あたしの言葉に、友里香さんは少なからず安堵の表情を見せた。


「そう……」


それだけ小さく言うと、コーヒーを口に運ぶ。


「……美味しい」


友里香さんは、何度も瞬きをしてあたしの淹れたコーヒーを見つめた。





その様子を眺めているといきなり顔を上げた友里香さん。


「ねえ、これどこのブランド?」

「はい?あ……いえ、インスタントですけど……」

「インスタントっていうのね?なんて軽い口当たり……こんなの初めて。買ってこさせよう」

「ええっ?」



ギョッとして目を見開いたあたしをよそに、友里香さんはひとり納得して嬉しそうにまたコーヒーを一口。


えー?

いやいや。それ、特売でいつもより安かったのだから。
すぐそこのスーパーだよ?
インスタント……飲んだことないんだ……。

ま、社長令嬢なら、そう言うもんなのかな。
あたしには未知の世界……。


へえ~……

なんて物珍しい物でもみるみたいに目の前の友里香さんを眺めていると、ふいに友里香さんの瞳があたしを捕えた。



「ね、ね。
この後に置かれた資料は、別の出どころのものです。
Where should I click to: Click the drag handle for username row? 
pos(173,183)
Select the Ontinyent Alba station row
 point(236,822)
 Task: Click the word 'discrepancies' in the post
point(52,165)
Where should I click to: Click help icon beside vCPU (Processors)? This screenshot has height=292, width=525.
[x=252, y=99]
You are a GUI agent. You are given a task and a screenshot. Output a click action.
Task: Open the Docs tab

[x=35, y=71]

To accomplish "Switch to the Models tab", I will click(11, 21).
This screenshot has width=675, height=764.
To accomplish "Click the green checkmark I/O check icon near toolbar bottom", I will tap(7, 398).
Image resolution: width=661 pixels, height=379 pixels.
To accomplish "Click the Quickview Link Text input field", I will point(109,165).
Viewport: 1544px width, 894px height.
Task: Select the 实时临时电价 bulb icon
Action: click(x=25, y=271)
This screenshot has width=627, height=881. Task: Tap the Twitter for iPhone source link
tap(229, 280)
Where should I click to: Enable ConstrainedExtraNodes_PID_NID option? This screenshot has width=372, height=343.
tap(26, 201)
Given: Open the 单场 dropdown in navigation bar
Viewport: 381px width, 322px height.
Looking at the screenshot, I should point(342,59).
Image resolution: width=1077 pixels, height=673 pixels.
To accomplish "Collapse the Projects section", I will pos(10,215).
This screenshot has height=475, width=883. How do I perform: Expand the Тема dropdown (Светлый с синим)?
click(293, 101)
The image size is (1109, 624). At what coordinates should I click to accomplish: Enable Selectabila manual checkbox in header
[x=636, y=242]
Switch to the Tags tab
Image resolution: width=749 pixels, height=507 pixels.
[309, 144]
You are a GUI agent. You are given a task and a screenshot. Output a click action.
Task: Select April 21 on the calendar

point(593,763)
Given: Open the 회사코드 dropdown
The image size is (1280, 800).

千秋は? いないの?」

「え?」

「一緒に住んでるんでしょ?」


ええええ?


持っていたカップを落としそうになる。

友里香さんはあたしの顔を真っ直ぐに見つめたまま、ニコニコとしていた。


「あの、部屋は隣ですけど、一緒に住んでないです!」

「あら?そうなの?この前千秋は一緒に住んでるって言ってたけど」


は?

アイツ、何考えてんの?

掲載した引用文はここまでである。